### TASK
Copy out, word for word, the lines of the listing below that begin with the line containing "お問い合わせ (241, 273)" and run through the line containing "ログイン (314, 12)", including both of those lines.

### RECORDS FOR THIS TASK
____

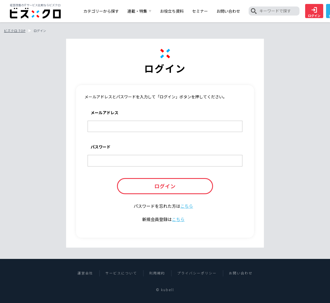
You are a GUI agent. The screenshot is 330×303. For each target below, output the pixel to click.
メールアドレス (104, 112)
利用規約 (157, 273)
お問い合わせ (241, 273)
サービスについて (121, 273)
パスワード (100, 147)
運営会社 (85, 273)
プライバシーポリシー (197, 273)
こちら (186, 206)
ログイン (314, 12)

____

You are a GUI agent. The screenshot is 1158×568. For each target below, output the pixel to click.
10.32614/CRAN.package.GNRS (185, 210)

____

### RESULT OF THIS TASK
お問い合わせ (241, 273)
サービスについて (121, 273)
パスワード (100, 147)
運営会社 (85, 273)
プライバシーポリシー (197, 273)
こちら (186, 206)
ログイン (314, 12)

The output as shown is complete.